Collected data
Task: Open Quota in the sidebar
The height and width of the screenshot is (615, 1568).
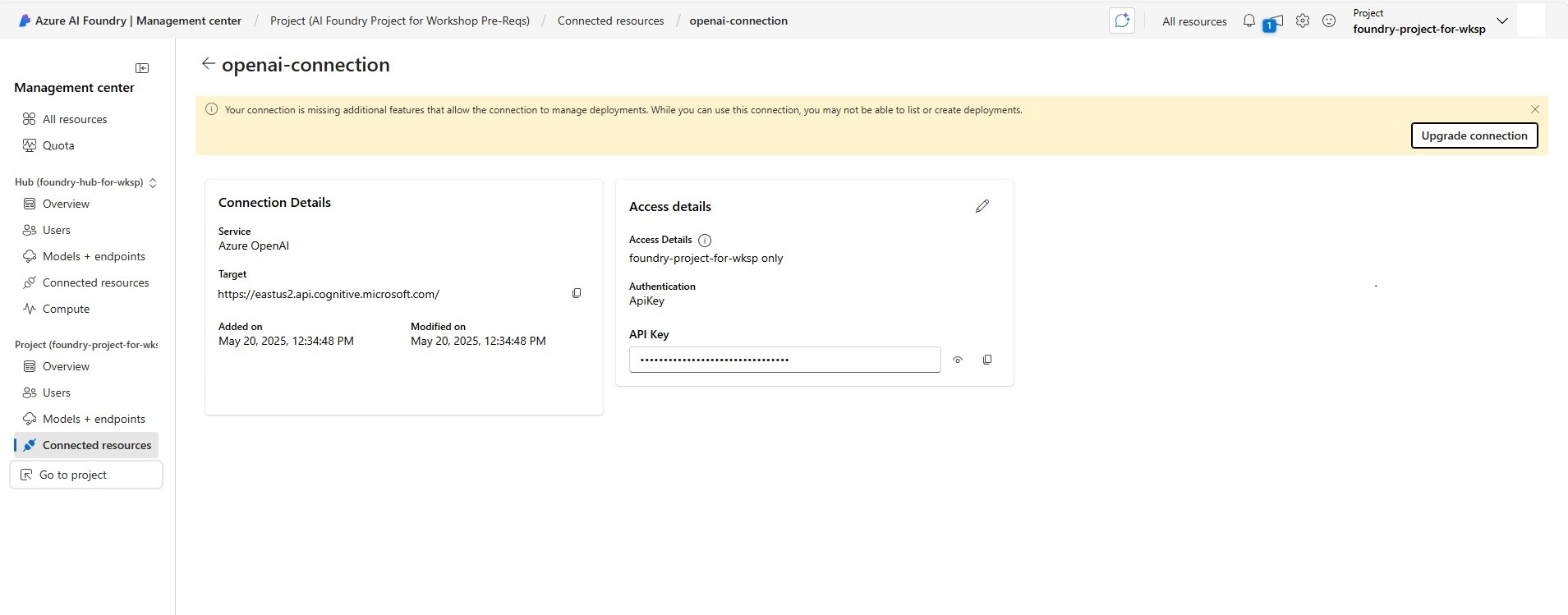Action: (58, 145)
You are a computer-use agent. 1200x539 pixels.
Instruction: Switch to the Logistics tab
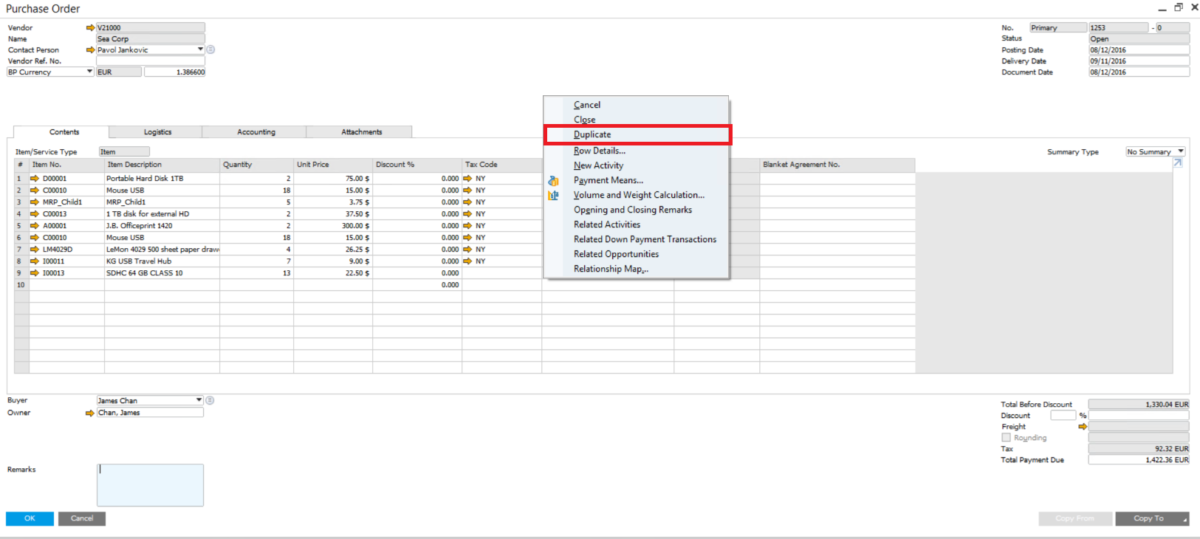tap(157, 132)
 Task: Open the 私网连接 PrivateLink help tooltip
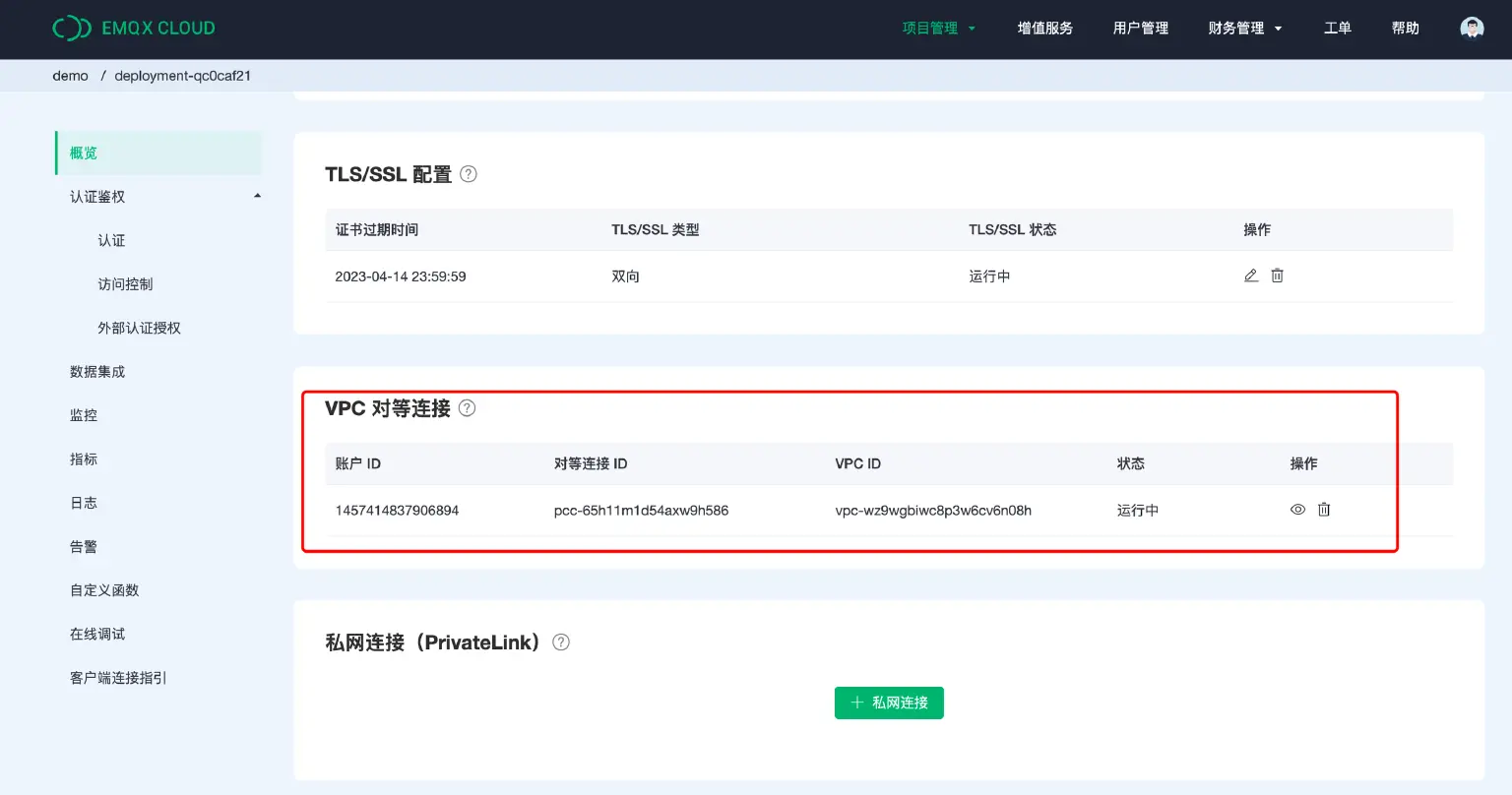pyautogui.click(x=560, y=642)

...

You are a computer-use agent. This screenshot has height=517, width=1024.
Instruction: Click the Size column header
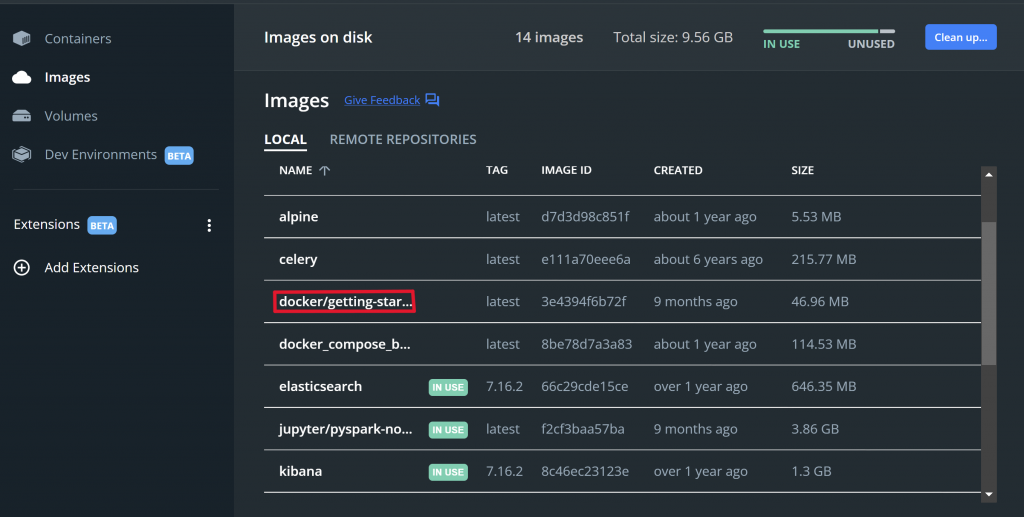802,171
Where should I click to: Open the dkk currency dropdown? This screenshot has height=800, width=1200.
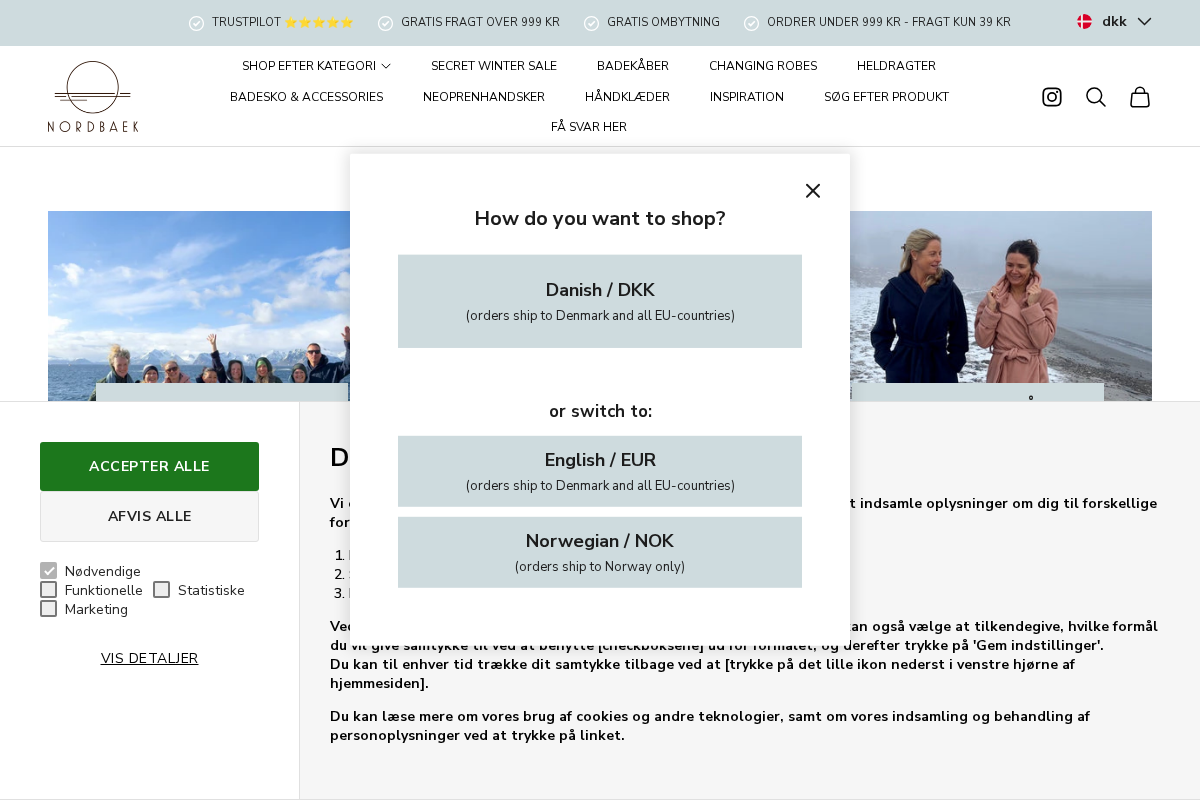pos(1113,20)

---

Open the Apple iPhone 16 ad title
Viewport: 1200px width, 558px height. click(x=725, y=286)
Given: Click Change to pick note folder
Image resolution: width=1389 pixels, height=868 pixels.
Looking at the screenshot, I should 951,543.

■ WHAT IS BEING ASKED
Copy each line in the entries above where "computer" turns up.

■ PROBLEM SOLUTION
You are a computer-use agent. 1200x539 pixels.
You are a computer-use agent. This screenshot has height=517, width=1024.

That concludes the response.